After placing a bounty on this question, I was directed to another question that was awfully similar. Based on a clue from the comments on that question, and a healthy dose of sheer dumb luck, I suspect this is "The Sun and I" by K. J. Parker. It was published in the Summer 2013 edition of Subterranean Press Magazine.
“We could always invent God,” I suggested.
We’d pooled our money. It lay on the table in front of us; forty of those sad, ridiculous little copper coins we used back then, the wartime emergency issue—horrible things, punched out of flattened copper pipe and stamped with tiny stick-men purporting to be the Emperor and various legendary heroes; the worse the quality of the die-sinking became, the more grandiose the subject matter. Forty trachy in those days bought you a quart of pickle-grade domestic red. It meant we had no money for food, but at that precise moment we weren’t hungry. “What do you mean?” Teuta asked.

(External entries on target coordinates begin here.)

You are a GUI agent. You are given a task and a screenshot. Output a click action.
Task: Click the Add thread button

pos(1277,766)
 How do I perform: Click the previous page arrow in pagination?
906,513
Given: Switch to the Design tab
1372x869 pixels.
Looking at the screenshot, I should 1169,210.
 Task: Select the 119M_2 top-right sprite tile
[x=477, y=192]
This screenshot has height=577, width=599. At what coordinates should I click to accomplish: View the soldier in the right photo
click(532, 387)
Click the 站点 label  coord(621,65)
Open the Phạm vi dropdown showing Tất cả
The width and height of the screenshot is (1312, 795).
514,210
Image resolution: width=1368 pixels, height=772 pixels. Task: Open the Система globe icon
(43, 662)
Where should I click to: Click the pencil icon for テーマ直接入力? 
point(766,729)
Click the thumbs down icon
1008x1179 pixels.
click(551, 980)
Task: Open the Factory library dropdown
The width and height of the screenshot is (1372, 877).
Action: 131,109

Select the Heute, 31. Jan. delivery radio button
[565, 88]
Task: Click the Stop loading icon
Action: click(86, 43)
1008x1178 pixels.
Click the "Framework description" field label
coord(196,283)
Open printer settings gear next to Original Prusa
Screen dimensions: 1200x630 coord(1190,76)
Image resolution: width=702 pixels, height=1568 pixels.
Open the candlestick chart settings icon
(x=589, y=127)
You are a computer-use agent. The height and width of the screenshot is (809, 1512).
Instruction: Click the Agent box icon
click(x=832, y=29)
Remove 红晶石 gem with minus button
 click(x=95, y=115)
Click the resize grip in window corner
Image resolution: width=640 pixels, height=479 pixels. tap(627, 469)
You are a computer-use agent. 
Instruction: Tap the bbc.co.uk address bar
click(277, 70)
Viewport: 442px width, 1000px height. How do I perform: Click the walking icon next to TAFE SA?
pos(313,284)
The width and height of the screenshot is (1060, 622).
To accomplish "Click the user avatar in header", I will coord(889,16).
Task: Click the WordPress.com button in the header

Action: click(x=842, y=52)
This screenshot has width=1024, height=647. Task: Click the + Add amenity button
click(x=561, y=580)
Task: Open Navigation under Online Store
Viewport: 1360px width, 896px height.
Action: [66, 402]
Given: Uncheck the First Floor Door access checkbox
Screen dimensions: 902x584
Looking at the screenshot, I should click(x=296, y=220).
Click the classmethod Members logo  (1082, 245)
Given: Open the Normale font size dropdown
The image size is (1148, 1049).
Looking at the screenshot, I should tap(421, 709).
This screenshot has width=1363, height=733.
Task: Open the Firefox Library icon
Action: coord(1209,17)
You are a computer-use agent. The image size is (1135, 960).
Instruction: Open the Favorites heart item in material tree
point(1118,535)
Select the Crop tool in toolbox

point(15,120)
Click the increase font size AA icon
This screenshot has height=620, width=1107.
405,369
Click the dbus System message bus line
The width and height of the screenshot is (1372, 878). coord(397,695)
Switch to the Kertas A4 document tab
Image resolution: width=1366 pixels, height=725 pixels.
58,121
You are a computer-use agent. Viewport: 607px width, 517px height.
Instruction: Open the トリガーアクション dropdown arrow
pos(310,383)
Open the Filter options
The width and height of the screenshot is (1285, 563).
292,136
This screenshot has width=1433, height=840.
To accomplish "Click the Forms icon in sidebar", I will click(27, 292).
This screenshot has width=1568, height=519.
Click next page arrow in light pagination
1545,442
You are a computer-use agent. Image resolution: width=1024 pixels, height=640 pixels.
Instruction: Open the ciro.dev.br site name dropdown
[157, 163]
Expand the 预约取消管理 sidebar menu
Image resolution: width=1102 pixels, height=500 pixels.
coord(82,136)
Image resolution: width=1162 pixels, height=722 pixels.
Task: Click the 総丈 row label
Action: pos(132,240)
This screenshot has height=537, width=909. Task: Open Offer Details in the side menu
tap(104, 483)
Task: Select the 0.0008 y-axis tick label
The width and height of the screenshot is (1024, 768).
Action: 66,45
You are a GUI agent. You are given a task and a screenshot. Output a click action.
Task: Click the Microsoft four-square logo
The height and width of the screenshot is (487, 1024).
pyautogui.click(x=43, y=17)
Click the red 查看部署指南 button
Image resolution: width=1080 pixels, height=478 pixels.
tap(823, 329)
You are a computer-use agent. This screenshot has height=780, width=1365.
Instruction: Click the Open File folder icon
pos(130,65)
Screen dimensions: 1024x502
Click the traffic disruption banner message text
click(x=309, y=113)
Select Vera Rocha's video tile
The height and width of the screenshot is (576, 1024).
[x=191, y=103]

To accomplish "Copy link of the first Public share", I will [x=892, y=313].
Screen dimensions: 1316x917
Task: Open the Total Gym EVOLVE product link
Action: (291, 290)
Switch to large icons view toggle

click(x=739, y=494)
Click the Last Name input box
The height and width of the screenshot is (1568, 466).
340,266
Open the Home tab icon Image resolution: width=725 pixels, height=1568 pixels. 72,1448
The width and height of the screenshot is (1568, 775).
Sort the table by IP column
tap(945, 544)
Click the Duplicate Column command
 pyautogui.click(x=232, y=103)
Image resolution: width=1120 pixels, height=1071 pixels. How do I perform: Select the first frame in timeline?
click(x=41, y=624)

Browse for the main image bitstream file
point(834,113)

“I mean,” I said, “we could pretend that God came to us in a dream, urging us to go forth and preach His holy word. Fine,” I added, “it’s still basically just begging, but it’s begging with a hook. You give money to a holy man, he intercedes for your soul, you get something back. Also,” I added, as Accila pursed his lips in that really annoying way, “it helps overcome the credibility issues we always face when we beg. You know, the College accents, the perfect teeth.”
The students do have several "miracles" attributed to them (some through dumb luck, some through careful planning and foreknowledge). However, the scheme begins to unravel when the "made-up" god appears to the protagonist in a dream and asserts His reality:
“You made me up,” he [God] said firmly. “Let’s just think about that. You were trying to find a way to feed yourself and your friends when you were poor and hungry, and an idea came into your head.” He smiled. “Where do you think that idea came from?”
“I made you up.” I couldn’t seem to get him to understand. “I invented you as part of a criminal conspiracy.”
He shrugged again. “You gave me life,” he said.
The protagonist eventually breaks off from the "Orthodox" church and inspires his own schismatic sect.